Arizona Gov. Jan Brewer vetoed a bill on Friday that would have removed 11 phrases from a state memorial meant to commemorate the victims of 9/11. Among the phrases was the name of America’s first post 9/11 fatal hate crime victim, Balbir Singh Sodhi.
Singh Sodhi was a Sikh man who was murdered outside his Mesa gas station on September 15, 2001. He was targeted for wearing a turban, which his murderer had mistook for Muslim or Arab garb. The controversial House Bill 2230 was proposed by Arizona Rep. John Kavanagh of anti-birthright citizenship fame. Kavanagh felt that the memorial should include only victims of the events of 9/11, not the aftermath.
But after the bill received widespread criticism, Kavanagh met with Singh Sodhi’s familiy and Sikh community members late last month and changed his mind, promising to propose a follow-up bill in the next legislative session that would put Singh Sodhi’s name back on the memorial, should Brewer sign HB 2230 into law. Kavanagh also said he was more concerned about political statements on the memorial which he viewed as “America bashing” when he proposed the overhaul.
Brewer invited Singh Sodhi’s family to her office when she vetoed the bill. “In recent days, I have heard concerns from some of the Arizona families directly affected by the 9/11 attacks and their aftermath,” she wrote in the veto letter. “For their sake, I am sorry this issue has reared its head once more.”
Asian community members, the 9/11 Commission that planned the memorial, the Anti-Defamation League of Arizona, and former Maricopa County Attorney Rick Romley, who prosecuted the case against Singh Sodhi’s murderer, all came out against the bill. The Sikh civil rights and educational group SALDEF circulated a petition, resulting in over 7,500 letters being sent to Brewer’s office in three days.

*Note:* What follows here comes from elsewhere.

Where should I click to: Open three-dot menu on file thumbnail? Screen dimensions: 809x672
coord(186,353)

“It is vital that the Arizona September 11, 2001 commemorative monument continue to serve as a forewarning that backlash is an ‘after effect of an attack’,” Sikh community leader and activist Guru Roop Kaur Khalsa said. “Blacklash murders are the invisible casualties of September 11th. Balbir Singh Sodhi was the first such death categorized as a hate crime.”

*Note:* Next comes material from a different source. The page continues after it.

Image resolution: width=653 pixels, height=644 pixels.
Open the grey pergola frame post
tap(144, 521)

Singh Sodhi’s family members said they felt re-victimized by the bill, a decade after the national tragedy and the death of Balbir, but now feel relieved.
“My brother was killed because of the way he looked and our articles of Sikh faith,” Balbir’s brother Rana Singh Sodhi told the Punjab Newsline Network. “Today, as we head into the tenth anniversary of 9/11 the world is again watching and together as an entire community we reinforced no backlash, no hate, don’t target.”